BEGIN MATERIAL FOR THIS TASK

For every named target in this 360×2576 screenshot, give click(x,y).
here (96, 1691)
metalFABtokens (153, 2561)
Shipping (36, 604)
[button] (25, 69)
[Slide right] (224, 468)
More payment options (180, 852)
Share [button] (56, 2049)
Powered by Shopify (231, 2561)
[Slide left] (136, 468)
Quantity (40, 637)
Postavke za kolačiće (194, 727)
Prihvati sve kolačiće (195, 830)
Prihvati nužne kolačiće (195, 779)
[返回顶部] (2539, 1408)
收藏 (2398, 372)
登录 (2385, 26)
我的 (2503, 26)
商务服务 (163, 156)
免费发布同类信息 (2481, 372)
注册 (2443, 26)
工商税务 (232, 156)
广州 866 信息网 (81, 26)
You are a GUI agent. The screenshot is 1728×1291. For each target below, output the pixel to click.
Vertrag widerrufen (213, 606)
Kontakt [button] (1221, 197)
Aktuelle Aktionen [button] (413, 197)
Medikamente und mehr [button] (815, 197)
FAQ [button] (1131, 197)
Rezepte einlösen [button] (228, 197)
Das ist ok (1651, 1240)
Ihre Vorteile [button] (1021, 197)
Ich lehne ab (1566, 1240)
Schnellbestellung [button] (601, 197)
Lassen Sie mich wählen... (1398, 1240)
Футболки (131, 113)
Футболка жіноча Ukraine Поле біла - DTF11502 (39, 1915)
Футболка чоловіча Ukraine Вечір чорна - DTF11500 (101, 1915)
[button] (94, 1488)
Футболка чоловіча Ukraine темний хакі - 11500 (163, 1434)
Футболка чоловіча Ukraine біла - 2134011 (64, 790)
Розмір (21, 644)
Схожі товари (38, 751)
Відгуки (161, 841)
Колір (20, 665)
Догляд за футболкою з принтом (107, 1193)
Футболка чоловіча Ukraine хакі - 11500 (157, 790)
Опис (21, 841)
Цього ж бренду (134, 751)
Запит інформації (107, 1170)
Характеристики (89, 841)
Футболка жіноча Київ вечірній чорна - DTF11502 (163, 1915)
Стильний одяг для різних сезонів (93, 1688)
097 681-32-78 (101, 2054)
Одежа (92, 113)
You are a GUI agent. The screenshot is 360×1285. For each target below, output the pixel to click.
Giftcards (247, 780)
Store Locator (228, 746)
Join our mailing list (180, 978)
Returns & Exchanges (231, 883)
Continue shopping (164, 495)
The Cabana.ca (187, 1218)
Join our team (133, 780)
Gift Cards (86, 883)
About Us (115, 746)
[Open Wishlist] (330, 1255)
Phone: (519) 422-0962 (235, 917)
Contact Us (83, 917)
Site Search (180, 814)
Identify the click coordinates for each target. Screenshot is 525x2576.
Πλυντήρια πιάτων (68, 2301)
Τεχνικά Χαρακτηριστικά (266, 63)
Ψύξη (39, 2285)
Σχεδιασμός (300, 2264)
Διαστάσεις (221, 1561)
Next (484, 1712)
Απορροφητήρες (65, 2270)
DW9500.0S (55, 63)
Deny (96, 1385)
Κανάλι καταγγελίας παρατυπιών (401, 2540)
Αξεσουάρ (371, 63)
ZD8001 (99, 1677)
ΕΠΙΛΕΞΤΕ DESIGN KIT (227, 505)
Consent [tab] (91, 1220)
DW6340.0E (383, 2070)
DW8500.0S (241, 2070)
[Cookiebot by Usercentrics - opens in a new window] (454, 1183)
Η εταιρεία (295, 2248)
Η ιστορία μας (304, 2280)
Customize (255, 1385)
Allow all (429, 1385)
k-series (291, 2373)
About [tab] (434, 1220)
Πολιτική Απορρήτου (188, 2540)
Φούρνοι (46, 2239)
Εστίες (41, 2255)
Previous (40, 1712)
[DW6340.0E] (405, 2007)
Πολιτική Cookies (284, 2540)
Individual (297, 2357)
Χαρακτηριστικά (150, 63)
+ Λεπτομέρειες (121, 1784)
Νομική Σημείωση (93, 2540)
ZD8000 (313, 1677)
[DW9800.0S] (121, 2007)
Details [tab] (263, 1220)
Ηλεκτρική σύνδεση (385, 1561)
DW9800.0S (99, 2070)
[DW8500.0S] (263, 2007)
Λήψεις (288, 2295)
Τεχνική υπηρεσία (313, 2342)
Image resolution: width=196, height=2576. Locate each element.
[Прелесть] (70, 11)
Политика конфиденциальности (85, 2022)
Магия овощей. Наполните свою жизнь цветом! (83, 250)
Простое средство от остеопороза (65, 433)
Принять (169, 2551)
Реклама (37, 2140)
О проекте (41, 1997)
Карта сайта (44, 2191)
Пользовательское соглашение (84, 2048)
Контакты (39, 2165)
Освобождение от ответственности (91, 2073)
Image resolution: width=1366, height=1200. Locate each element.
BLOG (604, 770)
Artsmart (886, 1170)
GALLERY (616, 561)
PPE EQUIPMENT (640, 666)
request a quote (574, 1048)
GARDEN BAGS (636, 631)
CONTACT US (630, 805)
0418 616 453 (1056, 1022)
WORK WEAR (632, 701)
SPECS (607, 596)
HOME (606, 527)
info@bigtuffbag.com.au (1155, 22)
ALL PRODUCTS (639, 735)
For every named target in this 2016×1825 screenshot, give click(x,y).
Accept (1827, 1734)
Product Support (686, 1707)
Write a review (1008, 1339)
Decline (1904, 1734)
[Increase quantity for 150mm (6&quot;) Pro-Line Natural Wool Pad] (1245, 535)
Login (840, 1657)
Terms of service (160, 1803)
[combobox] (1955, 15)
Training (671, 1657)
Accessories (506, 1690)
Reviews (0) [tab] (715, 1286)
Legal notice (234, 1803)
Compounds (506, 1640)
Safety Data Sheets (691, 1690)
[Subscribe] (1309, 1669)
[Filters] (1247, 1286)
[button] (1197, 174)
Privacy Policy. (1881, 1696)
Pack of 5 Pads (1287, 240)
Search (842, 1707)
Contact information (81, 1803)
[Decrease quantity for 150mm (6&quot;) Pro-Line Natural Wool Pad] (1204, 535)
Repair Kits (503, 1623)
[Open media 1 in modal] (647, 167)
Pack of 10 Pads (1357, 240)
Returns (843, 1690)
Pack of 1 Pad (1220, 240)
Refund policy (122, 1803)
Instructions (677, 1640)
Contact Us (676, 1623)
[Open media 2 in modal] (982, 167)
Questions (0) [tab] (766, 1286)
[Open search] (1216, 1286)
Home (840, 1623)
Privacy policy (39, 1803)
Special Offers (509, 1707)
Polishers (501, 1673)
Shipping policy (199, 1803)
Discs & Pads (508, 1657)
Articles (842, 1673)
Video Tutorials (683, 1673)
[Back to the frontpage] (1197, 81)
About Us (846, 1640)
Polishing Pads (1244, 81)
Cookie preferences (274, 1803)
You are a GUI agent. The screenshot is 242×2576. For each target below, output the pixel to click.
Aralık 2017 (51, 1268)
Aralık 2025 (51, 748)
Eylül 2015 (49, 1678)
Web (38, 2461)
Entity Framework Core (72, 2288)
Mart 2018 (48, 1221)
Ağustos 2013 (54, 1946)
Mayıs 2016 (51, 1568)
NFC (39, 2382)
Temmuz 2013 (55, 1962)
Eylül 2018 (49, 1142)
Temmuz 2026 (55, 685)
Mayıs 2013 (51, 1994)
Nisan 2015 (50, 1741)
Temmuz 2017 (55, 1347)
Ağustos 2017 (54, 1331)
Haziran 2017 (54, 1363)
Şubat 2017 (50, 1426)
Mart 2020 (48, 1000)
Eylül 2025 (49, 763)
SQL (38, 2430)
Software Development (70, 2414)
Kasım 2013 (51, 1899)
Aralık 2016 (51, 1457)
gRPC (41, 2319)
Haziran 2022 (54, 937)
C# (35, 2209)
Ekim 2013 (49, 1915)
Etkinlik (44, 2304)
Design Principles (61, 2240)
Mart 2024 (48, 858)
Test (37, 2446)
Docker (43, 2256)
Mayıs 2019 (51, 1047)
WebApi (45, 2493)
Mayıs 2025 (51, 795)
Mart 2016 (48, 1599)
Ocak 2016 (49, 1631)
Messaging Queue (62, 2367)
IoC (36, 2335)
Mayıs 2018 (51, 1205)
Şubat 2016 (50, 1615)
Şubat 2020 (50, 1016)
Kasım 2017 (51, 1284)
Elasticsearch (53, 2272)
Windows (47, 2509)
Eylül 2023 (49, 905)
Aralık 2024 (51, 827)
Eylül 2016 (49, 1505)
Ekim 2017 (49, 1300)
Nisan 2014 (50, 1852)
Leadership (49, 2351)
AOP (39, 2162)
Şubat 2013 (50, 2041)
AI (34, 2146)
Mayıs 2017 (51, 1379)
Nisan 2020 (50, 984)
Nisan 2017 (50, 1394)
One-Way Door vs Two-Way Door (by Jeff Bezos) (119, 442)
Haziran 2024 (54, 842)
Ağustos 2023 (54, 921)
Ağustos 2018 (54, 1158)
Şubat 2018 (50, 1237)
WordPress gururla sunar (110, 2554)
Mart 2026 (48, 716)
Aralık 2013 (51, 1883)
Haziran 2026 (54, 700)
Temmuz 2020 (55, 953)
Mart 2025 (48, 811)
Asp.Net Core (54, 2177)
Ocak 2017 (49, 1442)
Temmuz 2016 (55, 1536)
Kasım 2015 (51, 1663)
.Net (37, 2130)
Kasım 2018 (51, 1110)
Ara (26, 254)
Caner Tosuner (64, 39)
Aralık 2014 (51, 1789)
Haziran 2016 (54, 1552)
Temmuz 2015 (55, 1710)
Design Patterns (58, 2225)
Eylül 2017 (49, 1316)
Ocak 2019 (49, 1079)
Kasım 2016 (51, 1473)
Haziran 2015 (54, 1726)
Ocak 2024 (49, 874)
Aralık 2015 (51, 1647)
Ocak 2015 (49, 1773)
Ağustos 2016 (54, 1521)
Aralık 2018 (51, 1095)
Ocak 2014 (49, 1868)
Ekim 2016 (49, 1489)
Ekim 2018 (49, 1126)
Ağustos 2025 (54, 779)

END MATERIAL FOR THIS TASK

*THE PROBLEM*
Copy the lines above exactly. Start with the line containing "Ηλεκτρική σύνδεση (385, 1561)", end with the line containing "Политика конфиденциальности (85, 2022)", and include both.

*RESULT*
Ηλεκτρική σύνδεση (385, 1561)
DW9800.0S (99, 2070)
[DW8500.0S] (263, 2007)
Λήψεις (288, 2295)
Τεχνική υπηρεσία (313, 2342)
Image resolution: width=196, height=2576. Locate each element.
[Прелесть] (70, 11)
Политика конфиденциальности (85, 2022)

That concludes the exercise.